The JCMT Gould Belt Survey: radiative heating by OB stars

TL;DR

This study quantifies how OB stars radiatively heat surrounding dust in local star-forming regions, revealing that massive stars significantly influence dust temperatures over parsec scales, affecting star formation environments.

Contribution

It provides the first detailed quantification of radiative heating effects by OB stars on dust temperatures in nearby star-forming regions using JCMT Gould Belt survey data.

Findings

O-type stars cause dust temperatures over 40 K up to 2.4 pc away.

Early B-type stars raise temperatures above 20 K within 0.4 pc.
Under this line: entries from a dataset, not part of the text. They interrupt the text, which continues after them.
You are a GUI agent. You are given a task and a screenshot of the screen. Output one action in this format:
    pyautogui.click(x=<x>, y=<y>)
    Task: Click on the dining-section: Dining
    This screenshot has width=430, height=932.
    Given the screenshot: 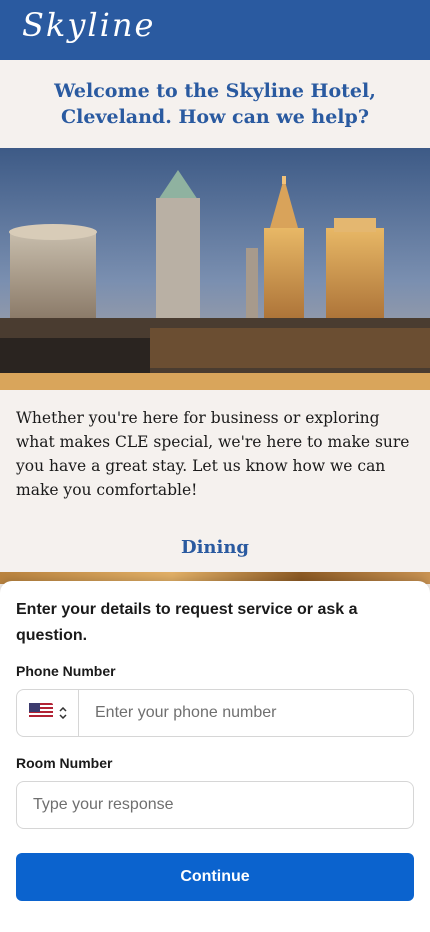 What is the action you would take?
    pyautogui.click(x=215, y=547)
    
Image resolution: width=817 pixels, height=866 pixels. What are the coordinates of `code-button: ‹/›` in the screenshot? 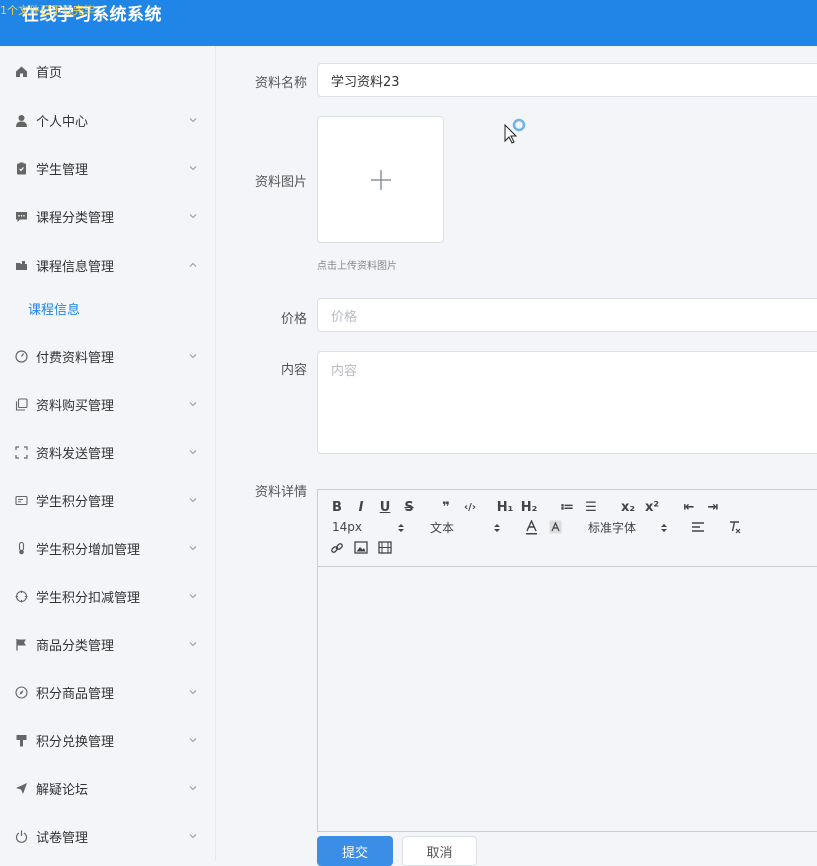 It's located at (470, 507).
24% of clumps are heated at least 3 K above the base temperature.

Abstract

Radiative feedback can influence subsequent star formation. We quantify the heating from OB stars in the local star-forming regions in the JCMT Gould Belt survey. Dust temperatures are calculated from 450/850 micron flux ratios from SCUBA-2 observations at the JCMT assuming a fixed dust opacity spectral index $\beta=1.8$. Mean dust temperatures are calculated for each submillimetre clump along with projected distances from the main OB star in the region. Temperature vs. distance is fit with a simple model of dust heating by the OB star radiation plus the interstellar radiation field and dust cooling through optically thin radiation. Classifying the heating sources by spectral type, O-type stars produce the greatest clump average temperature rises and largest heating extent, with temperatures over 40 K and significant heating out to at least 2.4 pc. Early-type B stars (B4 and above) produce temperatures of over 20 K and significant heating over 0.4 pc. Late-type B stars show a marginal heating effect within 0.2 pc. For a given projected distance, there is a significant scatter in clump temperatures that is due to local heating by other luminous stars in the region, projection effects, or shadowing effects. Even in these local, `low-mass' star-forming regions, radiative feedback is having an effect on parsec scales, with 24% of the clumps heated to at least 3 K above the 15 K base temperature expected from heating by only the interstellar radiation field, and a mean dust temperature for heated clumps of 24 K.